> _Your assignment_
Having located "Task: Click the Activate key icon" in the listing below, write out its line and every following line exactly, last line included, without the pictures.
********************
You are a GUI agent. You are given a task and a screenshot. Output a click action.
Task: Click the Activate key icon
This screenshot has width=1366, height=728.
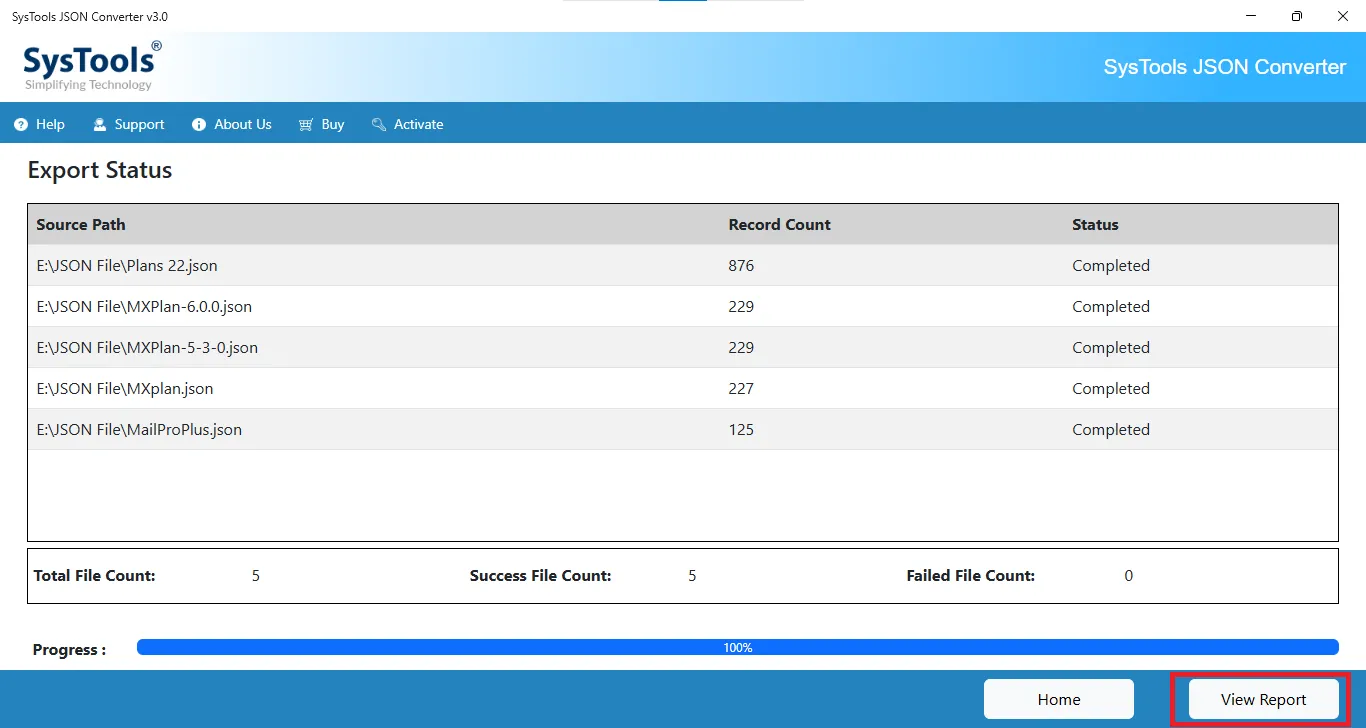[x=379, y=125]
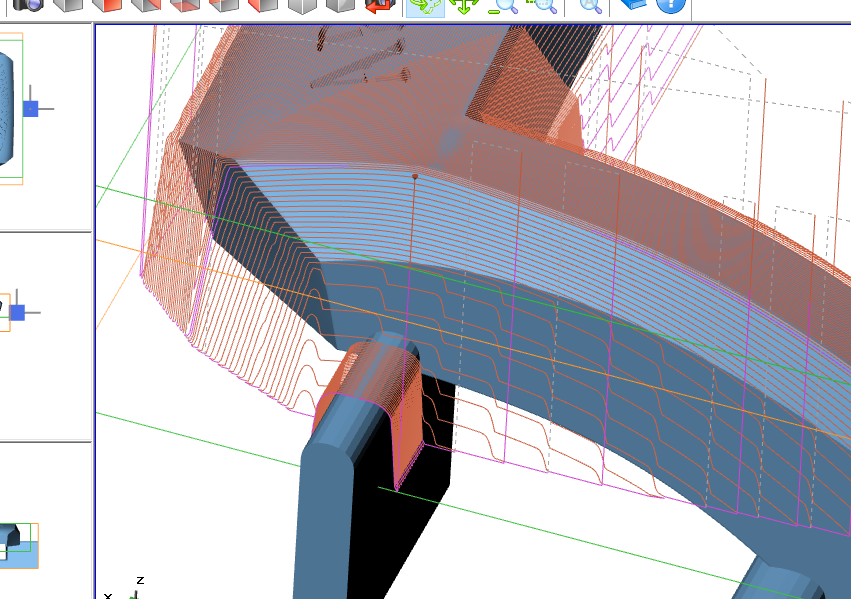Image resolution: width=851 pixels, height=599 pixels.
Task: Select the gray cube view icon beside the camera
Action: tap(67, 5)
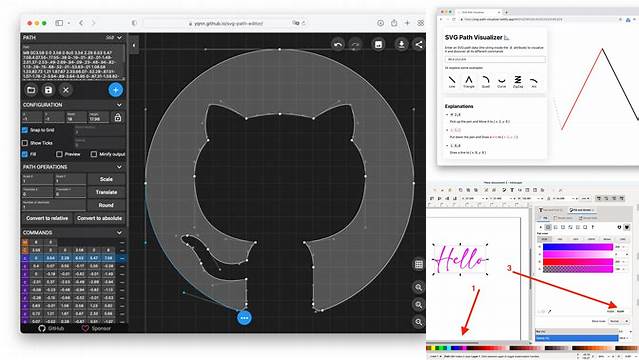Open a file with the folder icon

[31, 90]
********************
> _Exercise solution_
Task: Click the Activate key icon
This screenshot has width=1366, height=728.
[x=379, y=125]
Image resolution: width=851 pixels, height=599 pixels.
Task: Select the gray cube view icon beside the camera
Action: tap(67, 5)
Open a file with the folder icon

[31, 90]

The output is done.